Some people, business owners are confused about plans for Second Street
Macon City leaders asked people to participate in public meetings that continue this week that will focus on ideas for the Second Street Revitalization Plan.
The first phase of the plans involves building a curving connector between Second Street and Little Richard Penniman Boulevard. About $8 million from the special purpose local option sales tax that tax voters approved last November will help complete the initial part of the plan. Mayor Robert Reichert said this will help transform Second Street into a pedestrian friendly corridor and bring business into the downtown area. However there are still some businesses owners who said they are a bit uncertain about what exactly is happening at this time.
“I don't know what they're plans are I don't know how they plan to connect this," downtown business owner of Sew Bizzy, Diane Clough said.

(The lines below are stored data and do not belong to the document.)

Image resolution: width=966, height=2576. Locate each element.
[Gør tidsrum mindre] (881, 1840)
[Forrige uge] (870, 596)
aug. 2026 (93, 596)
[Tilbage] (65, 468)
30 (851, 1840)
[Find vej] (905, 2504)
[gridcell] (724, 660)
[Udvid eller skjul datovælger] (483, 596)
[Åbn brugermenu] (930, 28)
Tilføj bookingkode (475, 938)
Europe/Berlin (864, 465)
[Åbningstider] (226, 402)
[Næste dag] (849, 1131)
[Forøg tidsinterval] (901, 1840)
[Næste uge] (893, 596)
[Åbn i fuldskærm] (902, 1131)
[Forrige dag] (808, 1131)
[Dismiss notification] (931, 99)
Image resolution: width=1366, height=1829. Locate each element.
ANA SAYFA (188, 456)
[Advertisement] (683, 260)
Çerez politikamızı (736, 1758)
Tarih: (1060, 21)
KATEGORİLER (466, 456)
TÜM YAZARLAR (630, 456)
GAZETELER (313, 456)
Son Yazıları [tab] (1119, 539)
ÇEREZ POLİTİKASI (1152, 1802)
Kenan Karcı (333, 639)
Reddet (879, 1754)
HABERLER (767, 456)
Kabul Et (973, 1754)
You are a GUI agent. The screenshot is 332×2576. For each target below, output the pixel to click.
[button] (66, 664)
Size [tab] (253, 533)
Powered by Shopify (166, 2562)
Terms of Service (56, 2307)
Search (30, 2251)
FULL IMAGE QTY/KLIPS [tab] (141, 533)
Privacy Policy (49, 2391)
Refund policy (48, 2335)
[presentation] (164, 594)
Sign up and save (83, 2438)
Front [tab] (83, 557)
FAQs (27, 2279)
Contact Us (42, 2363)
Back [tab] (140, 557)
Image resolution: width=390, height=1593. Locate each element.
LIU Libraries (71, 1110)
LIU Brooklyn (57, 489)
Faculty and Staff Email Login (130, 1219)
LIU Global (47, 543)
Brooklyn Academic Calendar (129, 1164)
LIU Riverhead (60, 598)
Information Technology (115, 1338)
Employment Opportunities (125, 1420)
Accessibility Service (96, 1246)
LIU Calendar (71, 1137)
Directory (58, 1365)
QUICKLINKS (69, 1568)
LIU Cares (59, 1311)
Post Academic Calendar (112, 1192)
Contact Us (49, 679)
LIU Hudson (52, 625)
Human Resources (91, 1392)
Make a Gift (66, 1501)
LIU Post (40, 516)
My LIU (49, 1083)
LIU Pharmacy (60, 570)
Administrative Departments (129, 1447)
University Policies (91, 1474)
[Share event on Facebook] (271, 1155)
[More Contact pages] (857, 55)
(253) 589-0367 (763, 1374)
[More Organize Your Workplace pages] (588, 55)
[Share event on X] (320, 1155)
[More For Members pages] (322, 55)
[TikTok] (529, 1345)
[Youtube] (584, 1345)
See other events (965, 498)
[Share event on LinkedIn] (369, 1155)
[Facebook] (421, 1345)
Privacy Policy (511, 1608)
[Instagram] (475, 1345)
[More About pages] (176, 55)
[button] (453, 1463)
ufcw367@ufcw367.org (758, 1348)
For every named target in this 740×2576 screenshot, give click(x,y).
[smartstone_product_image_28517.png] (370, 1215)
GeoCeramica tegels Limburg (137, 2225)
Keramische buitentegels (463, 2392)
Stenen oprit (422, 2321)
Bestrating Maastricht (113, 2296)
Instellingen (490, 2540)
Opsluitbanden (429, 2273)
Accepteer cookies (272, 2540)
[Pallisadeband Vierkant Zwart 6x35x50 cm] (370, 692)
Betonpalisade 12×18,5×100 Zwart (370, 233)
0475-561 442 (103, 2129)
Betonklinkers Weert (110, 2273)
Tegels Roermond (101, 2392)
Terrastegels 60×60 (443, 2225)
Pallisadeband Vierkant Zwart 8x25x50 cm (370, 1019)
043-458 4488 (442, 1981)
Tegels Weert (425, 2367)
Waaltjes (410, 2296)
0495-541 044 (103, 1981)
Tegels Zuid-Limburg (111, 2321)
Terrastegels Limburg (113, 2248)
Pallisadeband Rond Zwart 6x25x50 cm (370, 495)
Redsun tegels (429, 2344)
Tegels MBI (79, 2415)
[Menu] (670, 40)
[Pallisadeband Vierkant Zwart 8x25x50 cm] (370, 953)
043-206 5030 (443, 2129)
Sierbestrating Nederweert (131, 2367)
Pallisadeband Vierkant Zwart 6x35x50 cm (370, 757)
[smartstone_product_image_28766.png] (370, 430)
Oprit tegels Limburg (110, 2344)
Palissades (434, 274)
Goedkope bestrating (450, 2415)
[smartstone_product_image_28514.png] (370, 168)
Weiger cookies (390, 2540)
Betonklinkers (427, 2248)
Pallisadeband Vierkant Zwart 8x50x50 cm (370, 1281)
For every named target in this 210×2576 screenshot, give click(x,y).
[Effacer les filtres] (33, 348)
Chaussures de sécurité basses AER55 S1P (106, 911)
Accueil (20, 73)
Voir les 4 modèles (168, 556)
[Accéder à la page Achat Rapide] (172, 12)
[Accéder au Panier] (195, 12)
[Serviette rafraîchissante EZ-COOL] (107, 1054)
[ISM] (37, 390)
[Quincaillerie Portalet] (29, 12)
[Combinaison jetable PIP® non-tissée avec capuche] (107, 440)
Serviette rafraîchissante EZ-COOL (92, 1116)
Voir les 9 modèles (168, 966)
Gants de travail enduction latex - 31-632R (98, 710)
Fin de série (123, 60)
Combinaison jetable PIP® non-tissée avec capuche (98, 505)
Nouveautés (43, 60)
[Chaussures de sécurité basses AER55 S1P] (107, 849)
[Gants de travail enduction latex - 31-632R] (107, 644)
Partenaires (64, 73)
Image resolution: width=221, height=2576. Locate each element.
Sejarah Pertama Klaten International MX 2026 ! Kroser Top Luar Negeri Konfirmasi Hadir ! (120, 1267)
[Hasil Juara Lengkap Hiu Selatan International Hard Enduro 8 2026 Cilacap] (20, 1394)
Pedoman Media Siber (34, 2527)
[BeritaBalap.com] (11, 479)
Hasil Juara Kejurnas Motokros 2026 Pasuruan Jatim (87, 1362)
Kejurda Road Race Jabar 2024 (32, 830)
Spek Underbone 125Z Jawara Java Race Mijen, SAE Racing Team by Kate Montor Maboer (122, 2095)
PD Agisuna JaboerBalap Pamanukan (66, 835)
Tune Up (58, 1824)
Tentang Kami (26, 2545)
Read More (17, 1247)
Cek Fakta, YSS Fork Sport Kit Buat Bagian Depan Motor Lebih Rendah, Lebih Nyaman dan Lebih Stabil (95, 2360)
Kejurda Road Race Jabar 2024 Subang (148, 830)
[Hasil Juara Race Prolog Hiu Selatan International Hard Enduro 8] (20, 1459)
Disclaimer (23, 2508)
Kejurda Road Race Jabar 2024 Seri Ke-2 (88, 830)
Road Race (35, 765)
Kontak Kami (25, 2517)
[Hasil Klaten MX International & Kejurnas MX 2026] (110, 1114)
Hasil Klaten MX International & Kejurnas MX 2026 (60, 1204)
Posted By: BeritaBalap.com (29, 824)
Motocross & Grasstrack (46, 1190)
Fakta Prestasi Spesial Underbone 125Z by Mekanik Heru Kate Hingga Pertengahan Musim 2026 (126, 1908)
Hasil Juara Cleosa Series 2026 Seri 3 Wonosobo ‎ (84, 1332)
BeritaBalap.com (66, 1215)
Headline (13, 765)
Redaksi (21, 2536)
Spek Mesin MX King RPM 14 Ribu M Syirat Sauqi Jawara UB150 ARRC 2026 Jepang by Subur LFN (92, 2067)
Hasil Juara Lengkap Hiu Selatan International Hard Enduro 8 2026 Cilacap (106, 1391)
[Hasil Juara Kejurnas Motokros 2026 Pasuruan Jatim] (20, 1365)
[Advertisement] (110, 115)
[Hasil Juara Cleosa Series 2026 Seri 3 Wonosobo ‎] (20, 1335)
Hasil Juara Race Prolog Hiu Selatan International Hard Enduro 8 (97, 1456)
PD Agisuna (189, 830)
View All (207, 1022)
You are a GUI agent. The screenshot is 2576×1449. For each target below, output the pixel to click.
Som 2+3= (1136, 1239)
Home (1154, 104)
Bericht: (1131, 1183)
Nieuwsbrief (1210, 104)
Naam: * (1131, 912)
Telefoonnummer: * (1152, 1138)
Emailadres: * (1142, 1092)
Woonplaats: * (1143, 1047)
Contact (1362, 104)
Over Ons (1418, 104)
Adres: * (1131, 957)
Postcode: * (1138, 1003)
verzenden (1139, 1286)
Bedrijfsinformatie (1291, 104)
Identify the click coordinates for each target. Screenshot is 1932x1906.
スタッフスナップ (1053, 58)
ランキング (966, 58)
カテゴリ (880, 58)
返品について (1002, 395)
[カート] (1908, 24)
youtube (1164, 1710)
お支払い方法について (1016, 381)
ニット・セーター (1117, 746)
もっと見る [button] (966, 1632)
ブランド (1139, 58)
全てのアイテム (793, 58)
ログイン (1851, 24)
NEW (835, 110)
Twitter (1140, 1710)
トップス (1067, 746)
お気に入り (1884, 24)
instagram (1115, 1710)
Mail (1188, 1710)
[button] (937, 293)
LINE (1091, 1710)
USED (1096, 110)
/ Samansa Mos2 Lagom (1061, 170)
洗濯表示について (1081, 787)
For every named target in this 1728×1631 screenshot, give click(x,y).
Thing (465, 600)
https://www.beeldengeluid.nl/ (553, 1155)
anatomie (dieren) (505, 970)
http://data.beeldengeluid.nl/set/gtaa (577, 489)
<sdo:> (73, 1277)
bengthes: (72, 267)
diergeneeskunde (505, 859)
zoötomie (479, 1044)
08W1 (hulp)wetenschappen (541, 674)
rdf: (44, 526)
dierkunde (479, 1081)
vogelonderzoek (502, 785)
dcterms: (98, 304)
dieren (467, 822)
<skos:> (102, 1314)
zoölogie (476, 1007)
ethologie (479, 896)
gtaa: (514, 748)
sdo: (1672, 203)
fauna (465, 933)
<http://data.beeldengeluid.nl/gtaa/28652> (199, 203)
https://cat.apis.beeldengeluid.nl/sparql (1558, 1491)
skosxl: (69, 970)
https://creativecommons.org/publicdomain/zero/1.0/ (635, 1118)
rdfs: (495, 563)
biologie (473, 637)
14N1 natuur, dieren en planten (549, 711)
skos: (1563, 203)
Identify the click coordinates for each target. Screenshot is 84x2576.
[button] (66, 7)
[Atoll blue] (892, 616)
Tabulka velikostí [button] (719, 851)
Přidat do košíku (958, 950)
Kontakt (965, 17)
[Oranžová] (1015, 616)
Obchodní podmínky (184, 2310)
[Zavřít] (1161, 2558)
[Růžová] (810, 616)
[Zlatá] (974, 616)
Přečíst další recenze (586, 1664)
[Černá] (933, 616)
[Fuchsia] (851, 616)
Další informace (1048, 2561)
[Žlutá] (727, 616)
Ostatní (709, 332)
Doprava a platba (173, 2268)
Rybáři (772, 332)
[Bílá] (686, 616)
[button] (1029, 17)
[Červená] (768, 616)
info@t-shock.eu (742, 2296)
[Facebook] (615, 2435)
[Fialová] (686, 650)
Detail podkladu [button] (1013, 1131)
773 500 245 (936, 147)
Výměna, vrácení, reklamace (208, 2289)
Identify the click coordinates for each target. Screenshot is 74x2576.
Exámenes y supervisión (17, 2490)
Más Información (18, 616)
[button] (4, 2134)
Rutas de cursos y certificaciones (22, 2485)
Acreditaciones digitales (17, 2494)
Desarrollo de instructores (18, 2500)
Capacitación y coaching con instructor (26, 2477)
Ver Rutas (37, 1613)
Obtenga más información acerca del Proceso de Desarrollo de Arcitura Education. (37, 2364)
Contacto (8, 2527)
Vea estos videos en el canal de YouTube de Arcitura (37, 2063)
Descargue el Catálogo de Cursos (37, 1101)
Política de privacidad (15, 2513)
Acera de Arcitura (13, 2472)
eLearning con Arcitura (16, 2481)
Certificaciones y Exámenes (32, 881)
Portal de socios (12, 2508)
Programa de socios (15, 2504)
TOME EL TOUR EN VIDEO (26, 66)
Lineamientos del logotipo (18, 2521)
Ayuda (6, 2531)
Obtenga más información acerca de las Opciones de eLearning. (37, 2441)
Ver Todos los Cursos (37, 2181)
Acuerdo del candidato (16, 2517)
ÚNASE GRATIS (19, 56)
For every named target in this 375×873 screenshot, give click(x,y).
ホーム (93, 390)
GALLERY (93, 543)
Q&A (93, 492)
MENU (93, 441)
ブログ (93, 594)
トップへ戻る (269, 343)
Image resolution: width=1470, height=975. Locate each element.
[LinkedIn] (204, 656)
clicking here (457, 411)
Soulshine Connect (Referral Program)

Clough said she’s heard about Mayor Reichert's Second Street proposal but is unclear what the changes will be.
"I'm not really sure exactly what the purp…I mean if they connect it bring it all together that's great."
Since Friday, city planners and consultants with CHA and Huntley Partners have been hosting public meetings to get ideas and opinions from residents, business owners and people who visit the downtown area. They're goal is to figure out what people want incorporated into the proposed Second Street plan.
"Connect the different centers of economic activity into a comprehensive centergistic package that would create this vibrant urban core that we're looking for that can then become the hub city of the Middle Georgia region," Mayor Reichert said.
Some people who live in Macon agree that needs to happen.
"We have too many derelict buildings sitting around down here and we need to bring in more business and fill them up because we have the largest collection of antebellum homes and buildings,” downtown visitor and local realtor Barbara Knight said. “We have a beautiful town and we need to do something more about it."
However, Clough said holding meetings during working hours make it hard for business owners to attend.
"People who operate businesses in the downtown area, 9 o'clock (a.m.) is not a good time because people are trying to get their businesses open."
Reichert said he's trying to accommodate everyone's schedules and once there is a concrete plan on Second Street it will be available for people to read about.
“We're trying to incorporate a roll out of the information and putting it out."
Public design meetings will continue tomorrow at 9 a.m. at the Armory Building on First Street. People living and doing business in the area are strongly urged to attend.